Il me semble quand même que danser est vu comme cette possible échappatoire à l’absurde de la vie sur des rythmes endiablés et assourdissant (datant certes du jurassique mais qui restent intemporels pour la race humaine).
Turturo comme à son habitude dans un rôle torturé et hypocrite : Gloria transforme sa maison familiale en parc d’attraction où on fait semblant d’avoir peur et de mourir.
J’attendais un peu plus de rythme de ce film : auriez-vous une analyse philosophique des nombreuses scènes de chant dans la voiture ?
Merci pour ce commentaire Meena.
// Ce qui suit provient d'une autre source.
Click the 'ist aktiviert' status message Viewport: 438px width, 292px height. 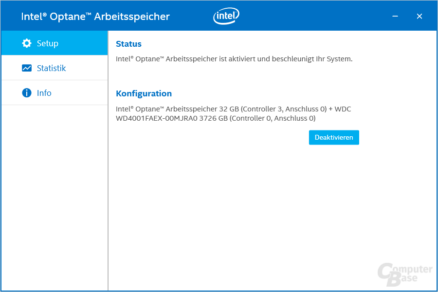point(234,59)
Danser est un échappatoire qui ne semble plus faire effet sur Gloria, qui gesticule machinalement sur la piste. Enfermée dans son monde comme les participants à une soirée de Silent disco.
Quant à votre question, il faut d’abord considérer l’objet : La voiture est un outil qui nous emmène d’un point A à un point B. Symbole de progrès, elle nous empêche de faire du sur-place. La voiture est aussi le véhicule qui nous permet de nous insérer dans le traffic. Parmi les modes de transport, la voiture est considérée comme une bulle. On peut y chanter sans peur du ridicule. La voiture sert de caisse de résonance à Gloria qui cherche à se donner du courage. Elle a écouté la propagande musicale pendant des années et veut croire que si elle chante dans le tempo, elle accèdera au bonheur. Comme une artiste sur scène qui souffrirait d’un retour dans l’oreille, elle se rend compte que tout cela n’a rien de glorieux.